Recorded information START

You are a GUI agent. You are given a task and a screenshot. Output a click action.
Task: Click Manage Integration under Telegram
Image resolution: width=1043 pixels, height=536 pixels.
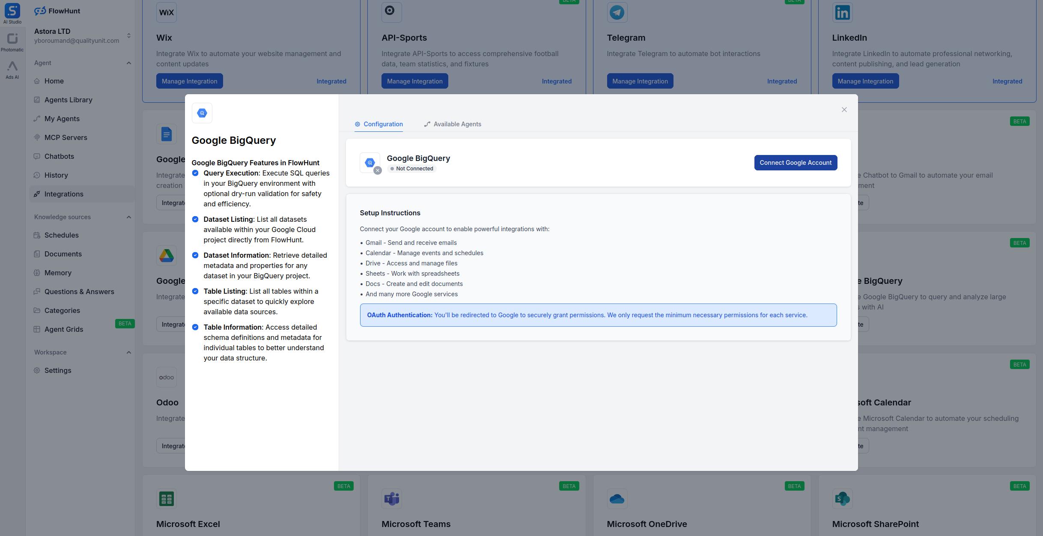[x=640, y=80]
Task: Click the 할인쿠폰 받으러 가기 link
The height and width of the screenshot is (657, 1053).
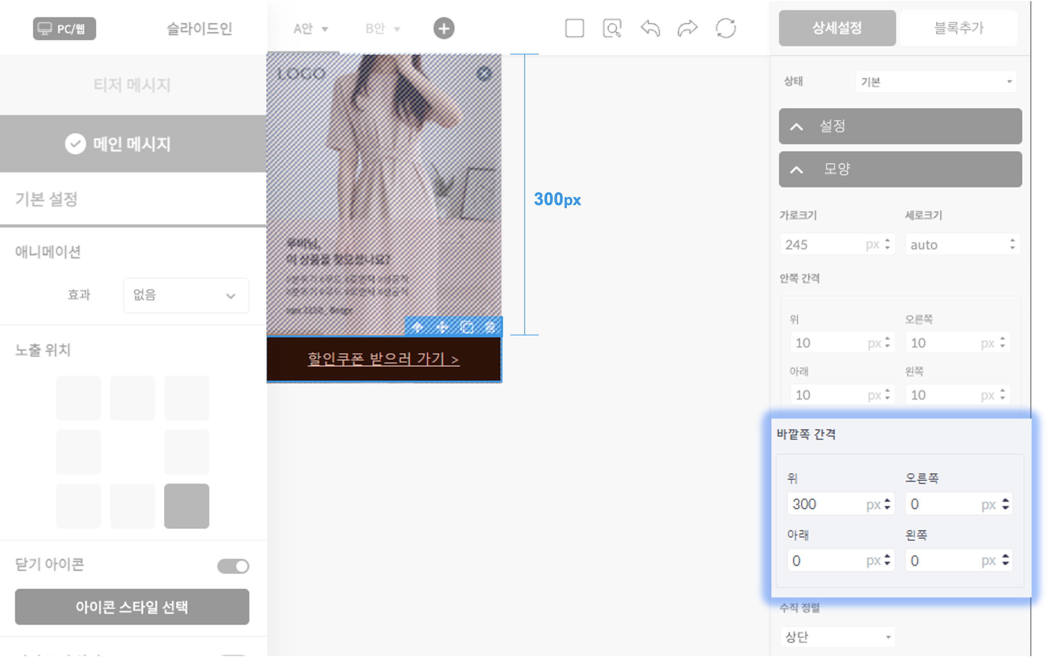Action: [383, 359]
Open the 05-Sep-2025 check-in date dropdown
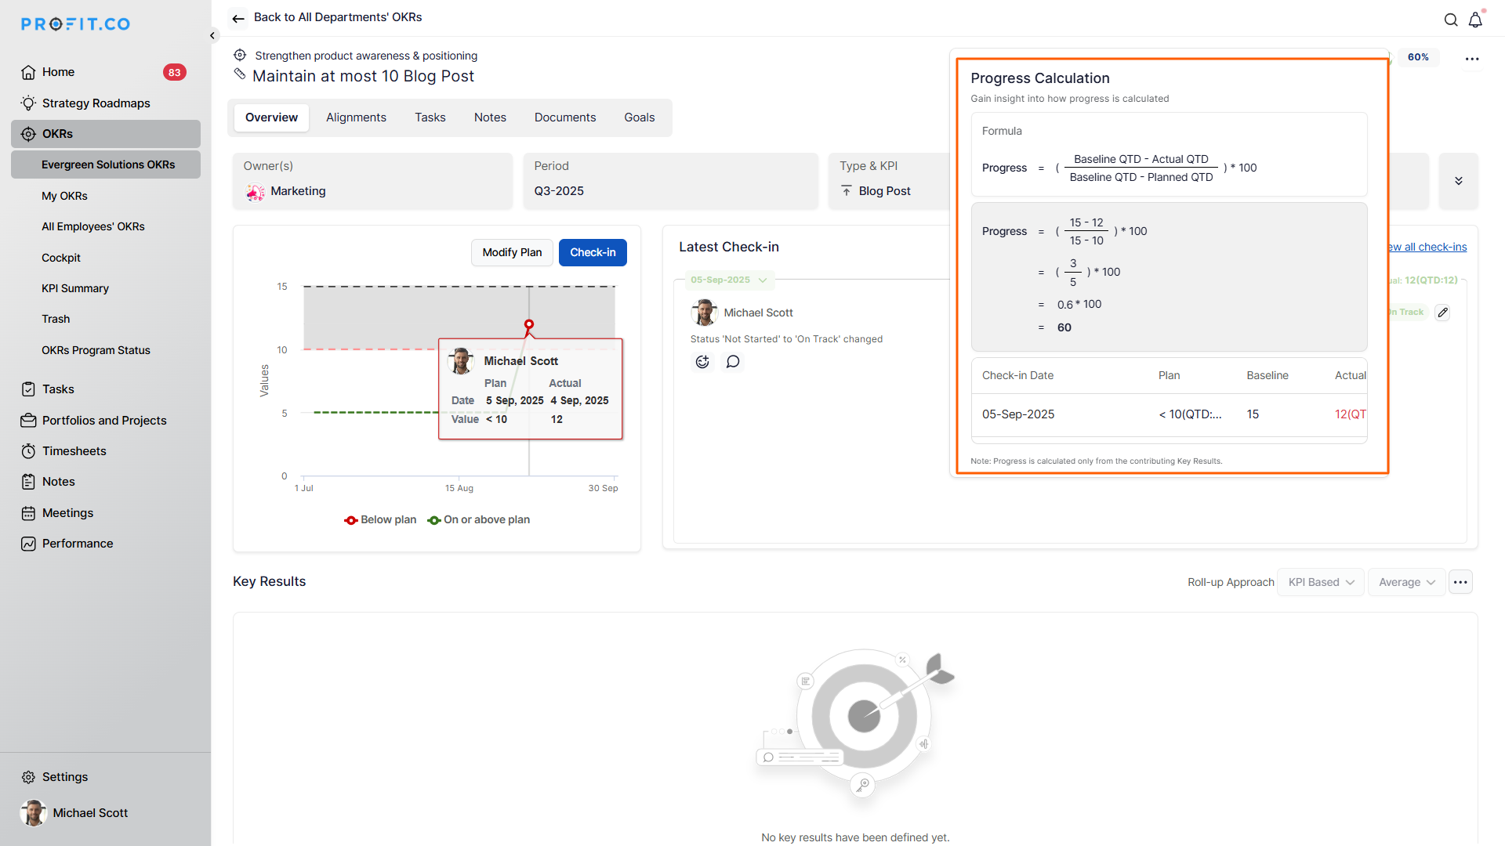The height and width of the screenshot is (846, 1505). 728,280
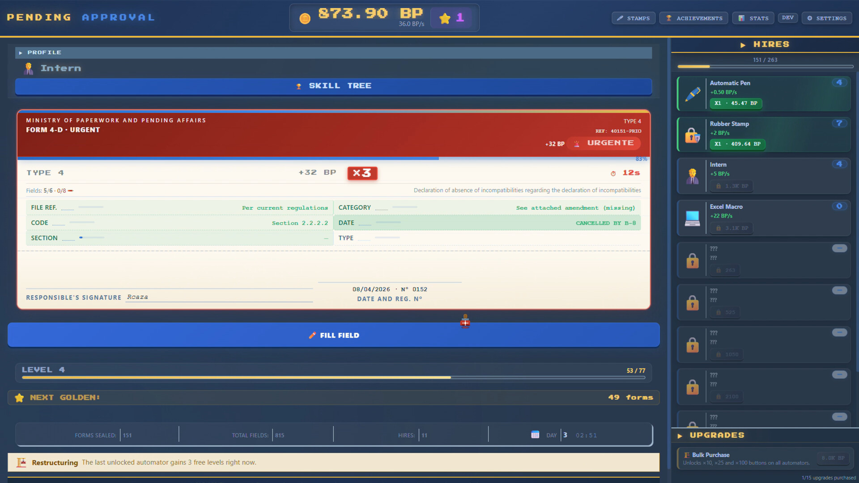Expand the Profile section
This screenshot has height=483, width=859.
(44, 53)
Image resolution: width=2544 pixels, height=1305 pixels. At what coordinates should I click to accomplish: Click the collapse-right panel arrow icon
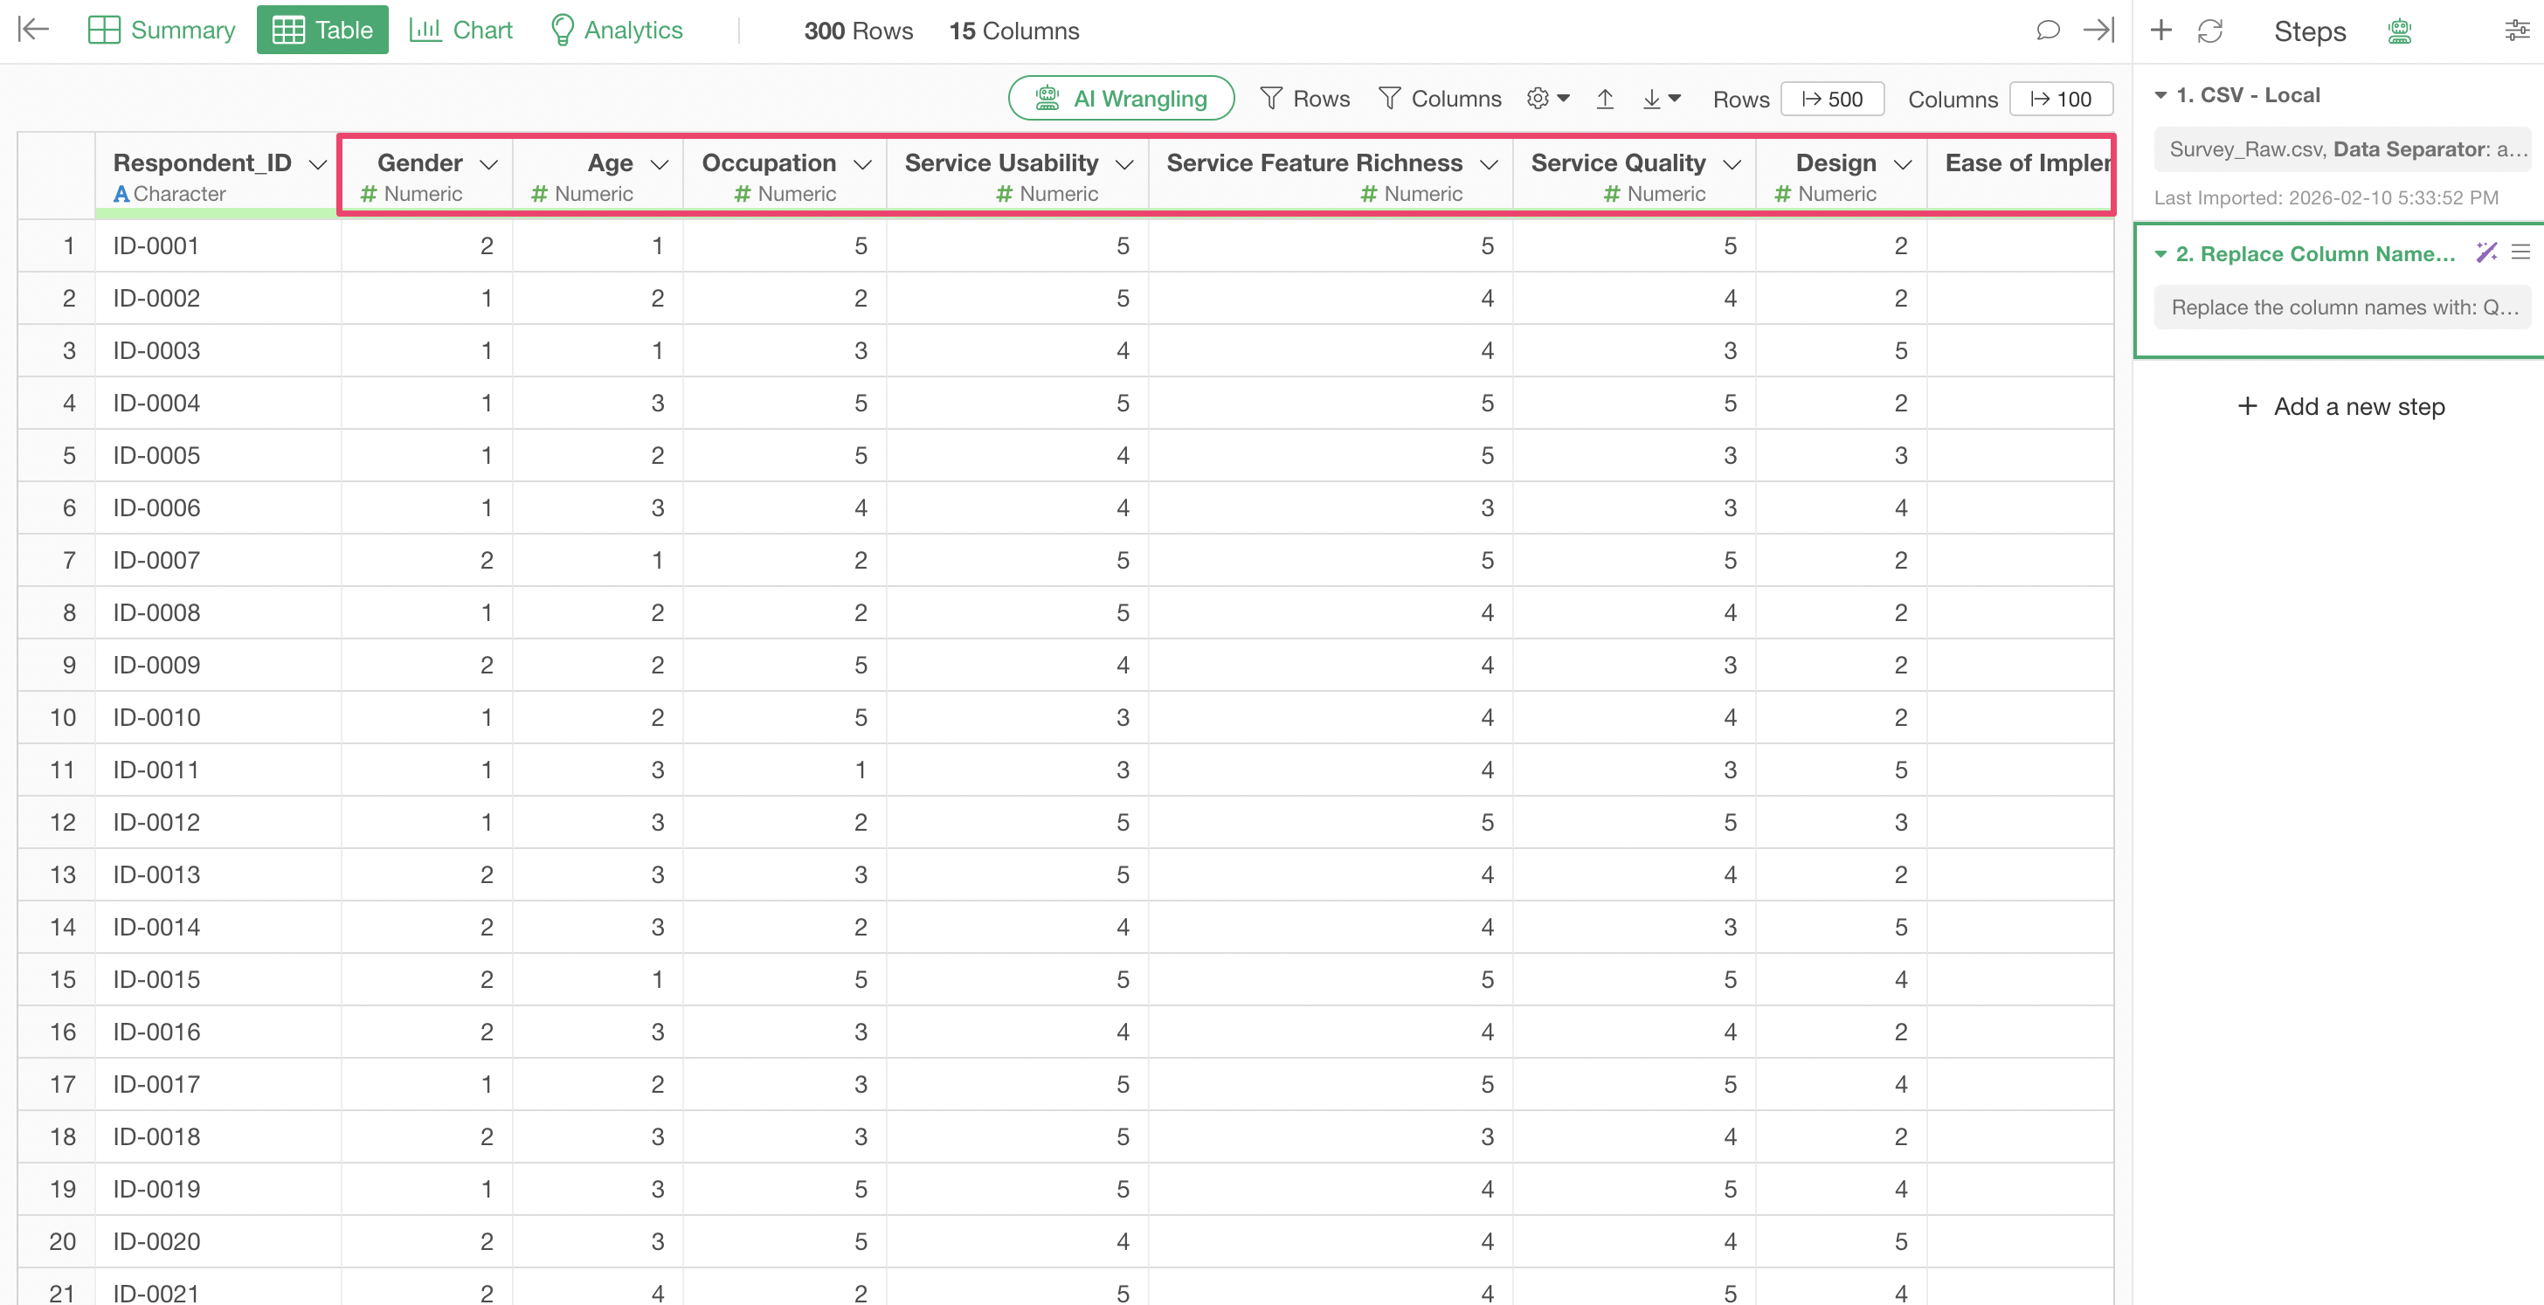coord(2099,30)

Recorded information END

- _Task requirements_: Only the lines from the one containing "Task: Click the 할인쿠폰 받으러 가기 link" through the last line of the material should be returned, exactly and without pictures.

- _Task response_:
Task: Click the 할인쿠폰 받으러 가기 link
The height and width of the screenshot is (657, 1053).
Action: [383, 359]
Open the 05-Sep-2025 check-in date dropdown
The height and width of the screenshot is (846, 1505). 728,280
Expand the Profile section
This screenshot has height=483, width=859.
(44, 53)
Image resolution: width=2544 pixels, height=1305 pixels. At what coordinates should I click to accomplish: Click the collapse-right panel arrow icon
coord(2099,30)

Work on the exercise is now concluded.